Anger basics – understanding it, respecting it and releasing it responsibly

By far the most commonly experienced human emotion is anger. As irritation or annoyance, anger is often expressed with tacit or open approval, even social acceptance. Anger and rage are, of course, less socially acceptable. Resentment and frustration are commonplace. So anger, toxic as it is, has a place in the social environment because it is understood and forgivable and because it represents a human failing that is considered morally acceptable as long as it does not get too out of control.

But what do we need to know about anger? How can we heal from this? Why are its negative effects so strong?

First, let's understand a basic point. Anger is usually a lid on a deeper emotion. For example, when you are deeply grieving, anger is more easily perceived as a distraction. When you are overwhelmed by an emotional conflict that is challenging to express and fills you with uncertainty and vulnerability, anger may be chosen as a viable replacement emotion.

Second, although we pay lip service to its social acceptance, no one really likes anger. So it remains repressed and confused with aggression and anger, which are completely different experiences.

Third, anger is toxic and bad for you, while releasing anger in the form of catharsis is not. This is because held anger is energy that has to go somewhere; it must take form, usually in the unconscious world and/or in the physical organism.

So what can we do about anger?

To understand anger as a cover for a deeper emotion, we must become familiar with our inner world. Our emotions must not be a secret from us and we must not always hide them from others. As we work our way down through layers of experience on mental, physical and emotional levels as a daily practice, we can begin to become familiar with our inner lives and benefit from a growing awareness of ourselves.

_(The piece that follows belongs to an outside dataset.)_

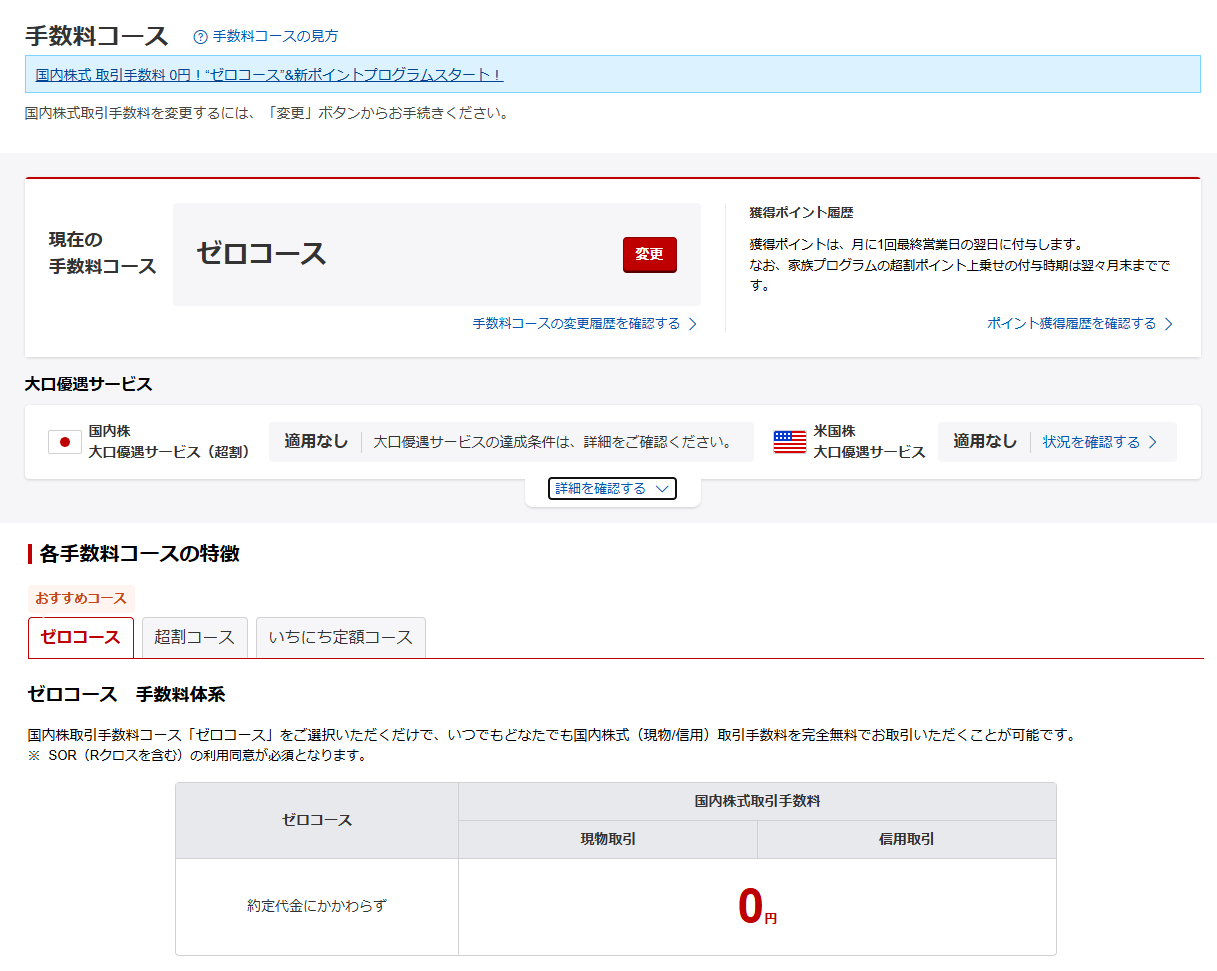Click chevron arrow after ポイント獲得履歴を確認する

(1169, 324)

To deal with social rejection of true anger, we must differentiate between feeling or experiencing anger and releasing or expressing anger. Then we are able to make responsible decisions about how we deal with anger. Playing tennis or squash, chopping wood, running, and walking vigorously are all effective ways to release anger.

A few more things to “get”: One,accept the anger within you. It's not unnatural; We are not all saints and it is nothing to be ashamed of. Focus on dealing with it intelligently and understanding it deeply.

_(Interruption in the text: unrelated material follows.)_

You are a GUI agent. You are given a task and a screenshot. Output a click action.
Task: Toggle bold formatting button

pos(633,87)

Second, anger, like fear and pain, are emotional tones and expressions and experiences of your entire energy system. It is important that youTreat primary emotions such as anger, fear, distress, and pain with respectand honor it as part of the human experience of being healthy in mind, body and spirit.

Three,cultivate gentleness and humility; Be less reactive and self-obsessed. Angry behavior is like other emotionally conditioned behavior: it is learned. Breaking the habit cannot be overestimated. So identify your triggers, become aware of what makes you angry, and then protect yourself from them by challenging yourself to respond more gently.

Finally, psychotherapy and counseling are the specialized approaches that address anger patterns and the sources of anger behavior. Even if you go to therapy or counseling for just a short time, you can learn enough to change your life if anger is a problem for you.